Bastille: Eine erstaunliche Energie
Stürmisch ist vor allem Dan Smith – der mit seiner Band Bastille den Samstagabend auf der Lindenbühne beschloss. Die Synthie- und Indiepop-Musik der vier Londoner Jungs lädt zum Mitgrooven ein. Auch kräftig mitgesungen wurde auf dem Heitern. Besonders bei den bekannteren Songs wie «Things We Lost In The Fire» und «Pompeii». Dennoch konnten sie stimmungsmässig nicht an Patent Ochsner anknüpfen. Ihr Sound hat etwas, wenn er auch gleichförmig klingt. Doch nach Mitternacht braucht es auch keine Hymnen, die den Nachthimmel ausfüllen. Erstaunlich ist aber die Energie von Frontmann Dan Smith ‑ eben auf dem Trampolin, dann ab durch die Menschenmenge und davor ab auf die Leiter für eine Ballade. Bei dem ganzen Fitnessprogramm kommt er nie ausser Atem und hat vor allem immer seine eingängige Stimme unter Kontrolle.

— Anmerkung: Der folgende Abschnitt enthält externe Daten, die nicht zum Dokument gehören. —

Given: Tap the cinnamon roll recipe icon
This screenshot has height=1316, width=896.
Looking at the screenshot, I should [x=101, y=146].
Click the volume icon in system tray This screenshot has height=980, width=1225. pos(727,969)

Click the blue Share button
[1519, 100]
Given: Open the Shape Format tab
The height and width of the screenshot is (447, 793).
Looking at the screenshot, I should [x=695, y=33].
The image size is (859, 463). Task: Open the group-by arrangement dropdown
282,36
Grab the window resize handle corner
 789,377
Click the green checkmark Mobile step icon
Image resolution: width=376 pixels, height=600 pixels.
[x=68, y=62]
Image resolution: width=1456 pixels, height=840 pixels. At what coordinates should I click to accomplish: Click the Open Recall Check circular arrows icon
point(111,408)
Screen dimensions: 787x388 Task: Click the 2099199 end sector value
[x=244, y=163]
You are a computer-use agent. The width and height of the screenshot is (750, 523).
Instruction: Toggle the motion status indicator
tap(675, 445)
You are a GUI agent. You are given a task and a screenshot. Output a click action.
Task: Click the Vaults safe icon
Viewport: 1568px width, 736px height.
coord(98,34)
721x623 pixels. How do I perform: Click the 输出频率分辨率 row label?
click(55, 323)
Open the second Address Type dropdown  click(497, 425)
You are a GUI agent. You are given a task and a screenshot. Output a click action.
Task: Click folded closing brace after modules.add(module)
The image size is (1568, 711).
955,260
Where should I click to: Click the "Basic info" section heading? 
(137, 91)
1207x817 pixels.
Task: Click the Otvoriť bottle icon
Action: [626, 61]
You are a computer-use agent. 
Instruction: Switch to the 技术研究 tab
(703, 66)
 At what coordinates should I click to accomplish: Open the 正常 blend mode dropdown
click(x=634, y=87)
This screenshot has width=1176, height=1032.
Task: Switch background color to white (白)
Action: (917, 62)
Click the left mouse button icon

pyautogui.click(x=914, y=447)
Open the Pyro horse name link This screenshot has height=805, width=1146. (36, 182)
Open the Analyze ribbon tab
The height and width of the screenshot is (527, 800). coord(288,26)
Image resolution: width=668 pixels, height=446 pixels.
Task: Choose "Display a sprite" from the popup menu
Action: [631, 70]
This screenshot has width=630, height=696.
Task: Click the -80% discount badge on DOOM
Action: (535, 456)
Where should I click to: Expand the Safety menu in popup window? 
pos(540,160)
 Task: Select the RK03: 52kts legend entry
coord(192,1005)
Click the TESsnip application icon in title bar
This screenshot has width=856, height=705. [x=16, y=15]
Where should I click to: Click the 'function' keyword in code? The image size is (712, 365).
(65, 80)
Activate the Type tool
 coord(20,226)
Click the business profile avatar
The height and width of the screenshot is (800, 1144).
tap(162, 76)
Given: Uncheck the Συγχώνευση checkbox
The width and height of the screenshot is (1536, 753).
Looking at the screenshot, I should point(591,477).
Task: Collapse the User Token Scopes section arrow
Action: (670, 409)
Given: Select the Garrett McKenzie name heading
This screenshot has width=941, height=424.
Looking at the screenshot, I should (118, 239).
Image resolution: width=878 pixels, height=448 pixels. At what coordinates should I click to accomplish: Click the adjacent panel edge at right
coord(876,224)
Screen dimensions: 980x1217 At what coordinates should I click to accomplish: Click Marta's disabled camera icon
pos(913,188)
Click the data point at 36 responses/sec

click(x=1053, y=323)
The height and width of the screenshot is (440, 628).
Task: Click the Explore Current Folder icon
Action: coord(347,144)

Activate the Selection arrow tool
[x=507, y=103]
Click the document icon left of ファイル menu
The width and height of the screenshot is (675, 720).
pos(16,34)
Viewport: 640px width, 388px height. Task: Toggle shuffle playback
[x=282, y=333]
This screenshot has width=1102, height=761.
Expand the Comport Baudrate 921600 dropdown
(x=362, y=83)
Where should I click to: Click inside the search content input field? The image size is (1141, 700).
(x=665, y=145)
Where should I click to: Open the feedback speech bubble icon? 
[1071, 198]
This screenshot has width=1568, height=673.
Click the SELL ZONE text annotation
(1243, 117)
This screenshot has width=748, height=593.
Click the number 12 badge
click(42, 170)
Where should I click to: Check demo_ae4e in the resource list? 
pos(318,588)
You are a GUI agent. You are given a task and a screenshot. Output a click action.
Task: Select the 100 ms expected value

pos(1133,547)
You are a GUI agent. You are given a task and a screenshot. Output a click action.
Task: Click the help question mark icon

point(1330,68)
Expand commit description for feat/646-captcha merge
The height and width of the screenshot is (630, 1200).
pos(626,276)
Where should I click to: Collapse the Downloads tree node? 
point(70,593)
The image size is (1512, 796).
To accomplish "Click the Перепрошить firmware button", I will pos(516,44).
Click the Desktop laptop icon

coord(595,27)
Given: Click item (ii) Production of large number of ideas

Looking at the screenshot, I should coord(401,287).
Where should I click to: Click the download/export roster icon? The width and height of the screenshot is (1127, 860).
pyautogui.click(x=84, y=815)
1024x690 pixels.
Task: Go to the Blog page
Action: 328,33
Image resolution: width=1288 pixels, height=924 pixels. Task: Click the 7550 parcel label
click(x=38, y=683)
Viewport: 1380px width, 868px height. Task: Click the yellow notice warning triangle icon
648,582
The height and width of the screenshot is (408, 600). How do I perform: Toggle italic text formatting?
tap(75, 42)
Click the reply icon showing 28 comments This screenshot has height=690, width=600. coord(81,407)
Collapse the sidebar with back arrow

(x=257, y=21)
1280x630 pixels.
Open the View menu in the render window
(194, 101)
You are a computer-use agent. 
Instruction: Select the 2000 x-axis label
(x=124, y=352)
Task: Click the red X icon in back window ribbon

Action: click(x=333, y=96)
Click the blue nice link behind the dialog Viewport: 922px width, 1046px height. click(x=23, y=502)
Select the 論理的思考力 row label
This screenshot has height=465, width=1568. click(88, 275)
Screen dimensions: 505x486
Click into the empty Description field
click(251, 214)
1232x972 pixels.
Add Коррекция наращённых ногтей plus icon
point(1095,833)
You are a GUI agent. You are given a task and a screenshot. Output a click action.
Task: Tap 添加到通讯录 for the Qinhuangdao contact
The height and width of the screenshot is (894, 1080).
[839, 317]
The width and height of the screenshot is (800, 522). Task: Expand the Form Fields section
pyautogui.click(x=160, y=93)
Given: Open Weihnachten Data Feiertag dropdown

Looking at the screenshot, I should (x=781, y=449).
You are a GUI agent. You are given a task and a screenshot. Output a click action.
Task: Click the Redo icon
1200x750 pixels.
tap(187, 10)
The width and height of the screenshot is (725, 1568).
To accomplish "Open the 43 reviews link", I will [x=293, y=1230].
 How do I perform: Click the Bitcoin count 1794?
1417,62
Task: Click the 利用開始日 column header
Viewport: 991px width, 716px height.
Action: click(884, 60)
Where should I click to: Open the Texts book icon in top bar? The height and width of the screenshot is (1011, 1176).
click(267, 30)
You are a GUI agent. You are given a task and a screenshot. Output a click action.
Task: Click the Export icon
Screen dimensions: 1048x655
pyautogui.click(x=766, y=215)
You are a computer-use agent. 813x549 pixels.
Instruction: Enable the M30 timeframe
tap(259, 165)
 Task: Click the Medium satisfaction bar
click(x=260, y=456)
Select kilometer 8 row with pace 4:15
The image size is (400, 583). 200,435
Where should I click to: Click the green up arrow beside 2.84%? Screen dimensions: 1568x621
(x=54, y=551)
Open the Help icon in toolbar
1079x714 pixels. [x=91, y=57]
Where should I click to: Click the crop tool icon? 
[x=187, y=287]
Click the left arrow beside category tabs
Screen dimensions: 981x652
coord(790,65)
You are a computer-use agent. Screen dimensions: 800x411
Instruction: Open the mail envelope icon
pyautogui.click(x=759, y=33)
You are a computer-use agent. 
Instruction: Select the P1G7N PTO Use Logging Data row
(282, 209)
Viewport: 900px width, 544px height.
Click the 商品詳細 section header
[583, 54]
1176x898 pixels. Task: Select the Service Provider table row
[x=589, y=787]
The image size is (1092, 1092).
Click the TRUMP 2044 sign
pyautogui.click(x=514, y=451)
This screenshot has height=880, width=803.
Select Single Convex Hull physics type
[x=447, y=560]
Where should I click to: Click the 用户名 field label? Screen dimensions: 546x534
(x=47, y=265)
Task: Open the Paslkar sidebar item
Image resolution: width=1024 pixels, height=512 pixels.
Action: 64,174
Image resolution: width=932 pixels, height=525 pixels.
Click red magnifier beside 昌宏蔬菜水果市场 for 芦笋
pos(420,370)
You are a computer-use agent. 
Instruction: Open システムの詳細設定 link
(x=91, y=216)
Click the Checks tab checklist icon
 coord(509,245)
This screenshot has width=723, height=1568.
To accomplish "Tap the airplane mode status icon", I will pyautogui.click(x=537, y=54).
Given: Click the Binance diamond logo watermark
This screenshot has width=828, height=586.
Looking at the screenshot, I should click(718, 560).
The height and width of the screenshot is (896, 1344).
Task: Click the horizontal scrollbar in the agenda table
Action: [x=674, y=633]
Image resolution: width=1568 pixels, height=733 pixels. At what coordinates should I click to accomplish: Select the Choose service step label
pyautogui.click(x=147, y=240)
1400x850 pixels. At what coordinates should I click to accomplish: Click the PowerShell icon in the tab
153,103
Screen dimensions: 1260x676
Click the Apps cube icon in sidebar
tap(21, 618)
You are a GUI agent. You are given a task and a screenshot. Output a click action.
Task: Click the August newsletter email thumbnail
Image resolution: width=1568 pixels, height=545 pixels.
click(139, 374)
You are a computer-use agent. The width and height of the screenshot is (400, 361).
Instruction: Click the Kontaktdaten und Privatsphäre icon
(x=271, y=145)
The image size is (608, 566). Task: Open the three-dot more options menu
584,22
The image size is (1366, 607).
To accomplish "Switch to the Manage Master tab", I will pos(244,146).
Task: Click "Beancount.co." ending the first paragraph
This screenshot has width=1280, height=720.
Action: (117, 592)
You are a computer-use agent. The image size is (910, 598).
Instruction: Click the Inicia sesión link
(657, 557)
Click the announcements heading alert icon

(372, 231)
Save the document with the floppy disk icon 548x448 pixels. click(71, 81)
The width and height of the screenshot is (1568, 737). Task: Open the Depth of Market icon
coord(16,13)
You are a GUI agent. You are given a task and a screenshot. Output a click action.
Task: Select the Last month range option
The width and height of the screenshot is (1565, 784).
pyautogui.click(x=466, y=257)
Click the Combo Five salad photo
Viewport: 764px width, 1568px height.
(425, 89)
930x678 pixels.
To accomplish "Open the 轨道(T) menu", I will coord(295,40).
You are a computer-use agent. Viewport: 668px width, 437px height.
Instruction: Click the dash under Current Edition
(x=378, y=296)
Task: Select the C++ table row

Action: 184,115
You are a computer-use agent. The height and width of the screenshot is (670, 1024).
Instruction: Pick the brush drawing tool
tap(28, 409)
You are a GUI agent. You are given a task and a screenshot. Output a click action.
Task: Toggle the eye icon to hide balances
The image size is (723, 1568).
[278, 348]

The Electric Swing Circus: Die wilden Zwanziger des Heitern
The Electric Swing Circus brachten die wilden 20er auf den Heitern. Die sechsköpfige Gruppe aus Birmingham lässt sich vom Swing und Jazz der 20er inspirieren und mischt diese Musik mit House, Reggae, Dubstep und Breakbeat. Die 20er haben sich aber nicht nur in die Musik eingeschlichen: Die beiden Sängerinnen Vicky Olivia und Fe Salomon trugen nebst imposantem, farbenfröhlichem Federschmuck Kleidchen im Stil dieser Zeit.
The Electric Swing Circus verfolgen mit ihrer Musik vor allem ein Ziel: Die Party in Gang zu bringen. Das gelang! Spätestens als der zweite Song – «Golden Hour» – einsetzte, waren keine stillstehenden Füsse im Publikum mehr zu entdecken. Ausgelassen tanzte die Menge: Platz genug hatten sie dazu, denn ganz so viele Leute wie Bastille oder Patent Ochsner anzulocken wussten, fanden sich nicht mehr vor der Parkbühne ein. Der Party verpasste das aber keinen Dämpfer. «We’re here to party», schrie Gitarrist Tom Hyland prompt in die Menge und fügte an, «guys, you are absolutely, absolutely incredible.»
Zwar eignet sich der Sound von The Electric Swing Circus nicht, um lauthals mitzuträllern, um nochmals so richtig in Party-Laune zu kommen, bildeten sie allerdings den perfekten Abschluss für den Heitere-Samstag.